**TASK GOAL:**
What is needed is an exact repetition of the lines from the first one in the data through the line with "You are a computer-use agent. The image", with no pictures.

**Collected data entries:**

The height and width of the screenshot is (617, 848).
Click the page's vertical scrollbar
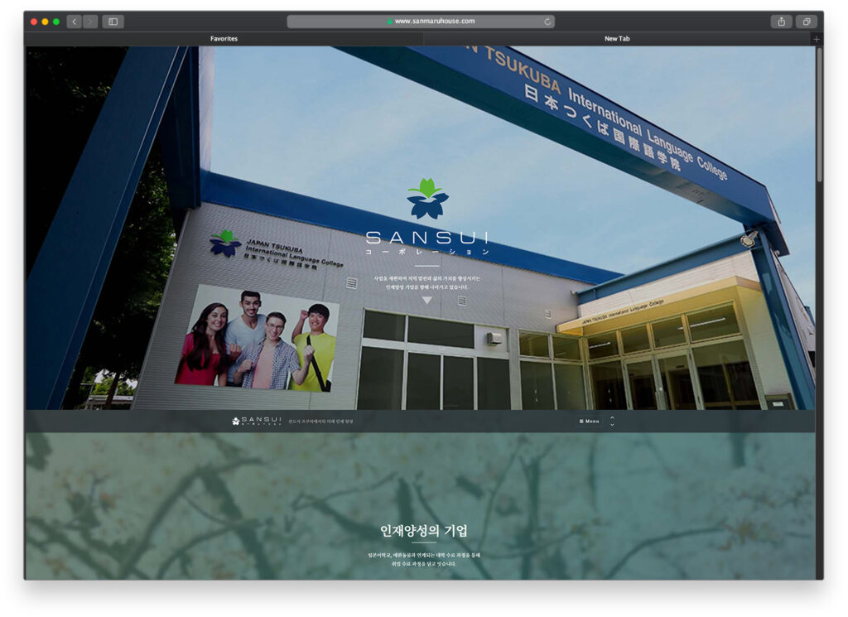tap(819, 116)
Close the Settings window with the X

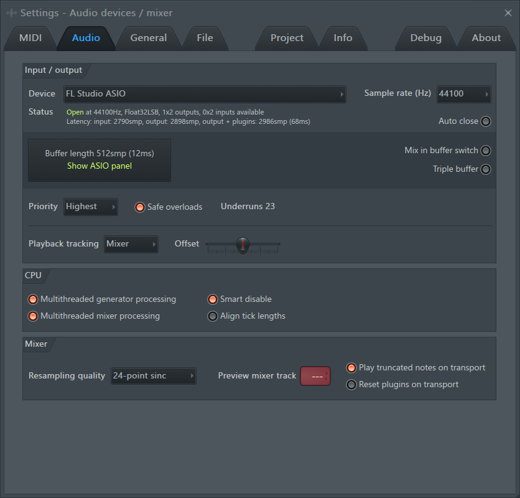coord(508,13)
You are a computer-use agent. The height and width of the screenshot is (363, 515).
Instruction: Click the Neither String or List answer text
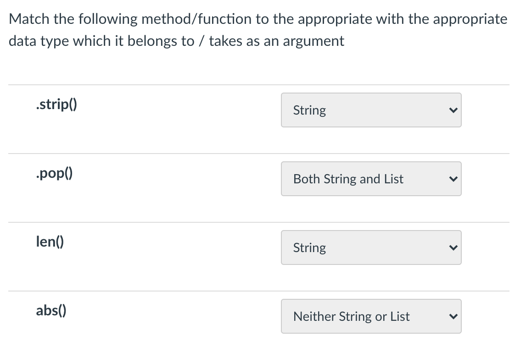point(351,316)
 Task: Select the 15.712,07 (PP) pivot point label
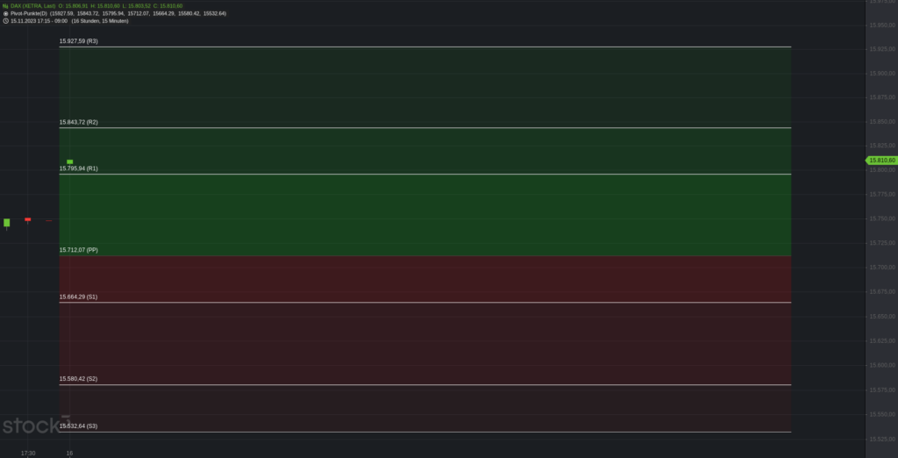click(x=78, y=250)
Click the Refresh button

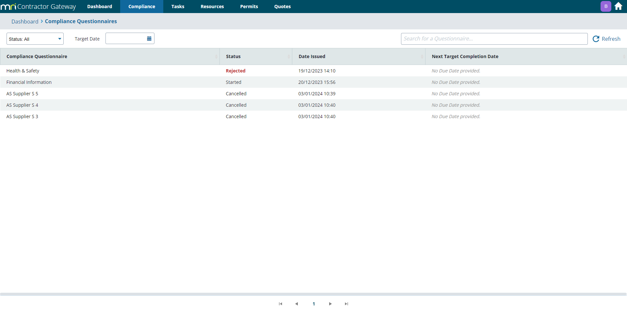coord(606,39)
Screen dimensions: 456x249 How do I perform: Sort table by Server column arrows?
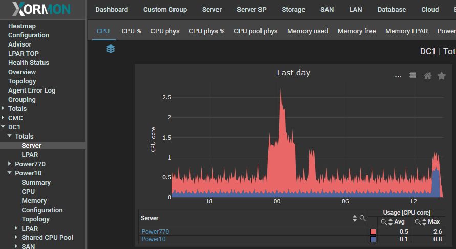click(x=355, y=218)
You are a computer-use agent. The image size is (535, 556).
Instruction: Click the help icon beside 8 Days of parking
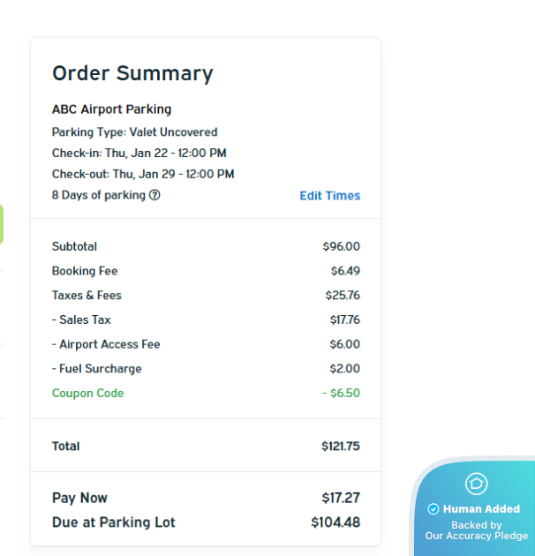click(154, 195)
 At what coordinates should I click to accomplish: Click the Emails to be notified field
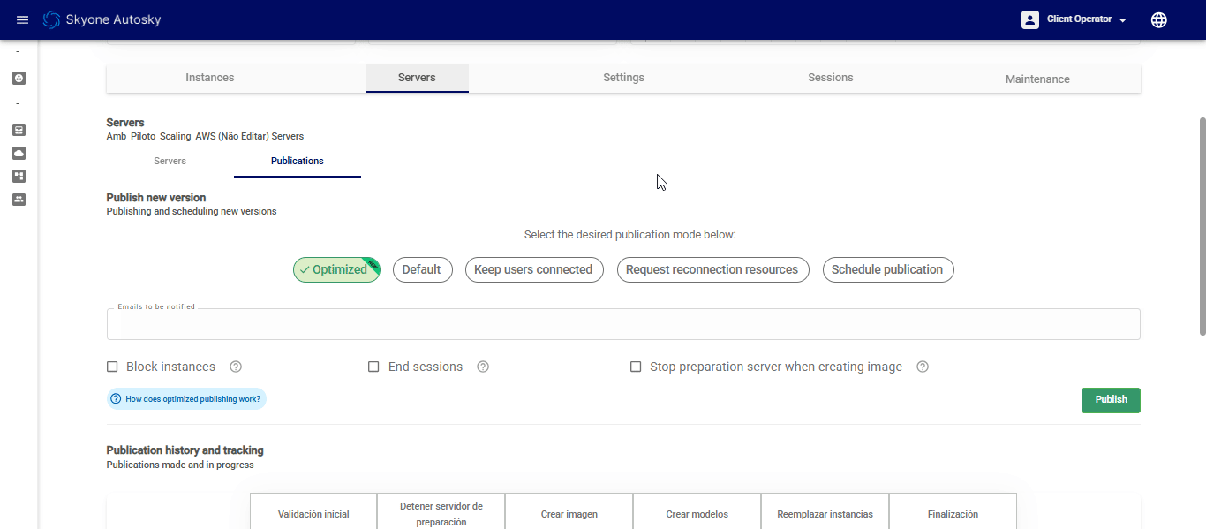pos(622,325)
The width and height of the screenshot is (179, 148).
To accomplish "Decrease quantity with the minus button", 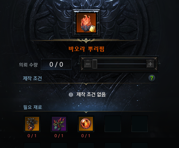I will click(88, 64).

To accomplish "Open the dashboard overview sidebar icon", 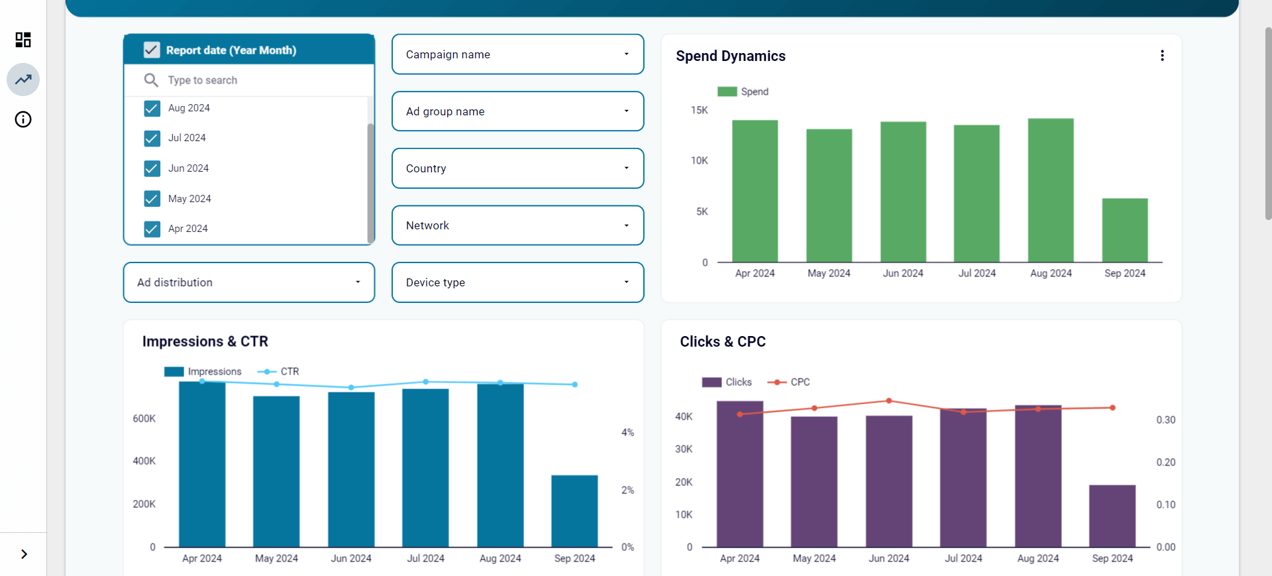I will (x=23, y=40).
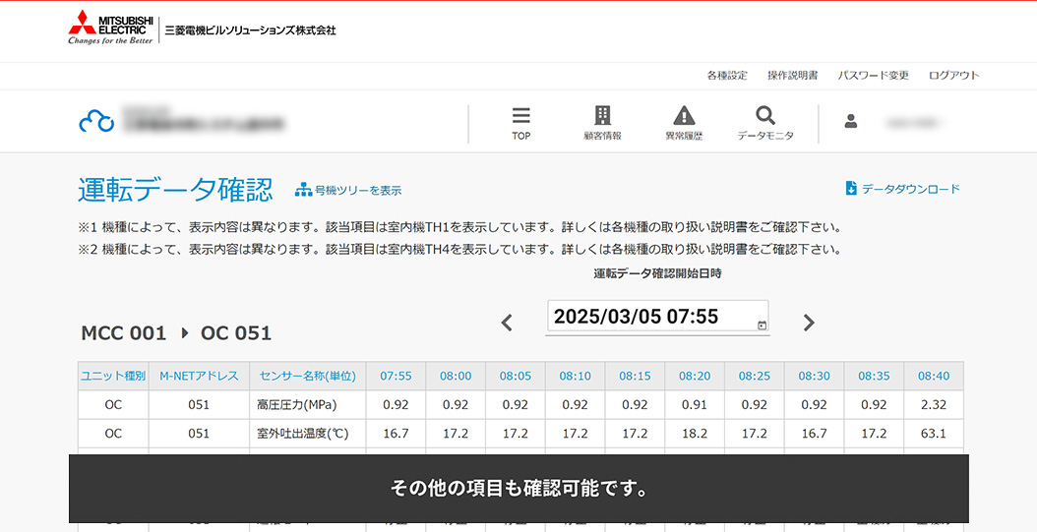This screenshot has height=532, width=1037.
Task: Click the TOP hamburger menu icon
Action: [x=520, y=116]
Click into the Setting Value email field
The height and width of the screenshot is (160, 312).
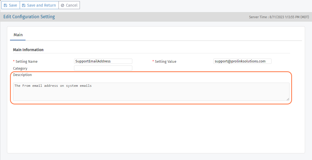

**OUTPUT OF THE TASK:**
The height and width of the screenshot is (617, 848).
Click the page's vertical scrollbar
tap(819, 116)
Close the Settings window with the X

coord(508,13)
You are a computer-use agent. The height and width of the screenshot is (363, 515).
Instruction: Click the Neither String or List answer text
point(351,316)
 Task: Select the 15.712,07 (PP) pivot point label
click(x=78, y=250)
Click the Refresh button

coord(606,39)
Screen dimensions: 456x249 How do I perform: Sort table by Server column arrows?
click(x=355, y=218)
You are a computer-use agent. The image size is (535, 556).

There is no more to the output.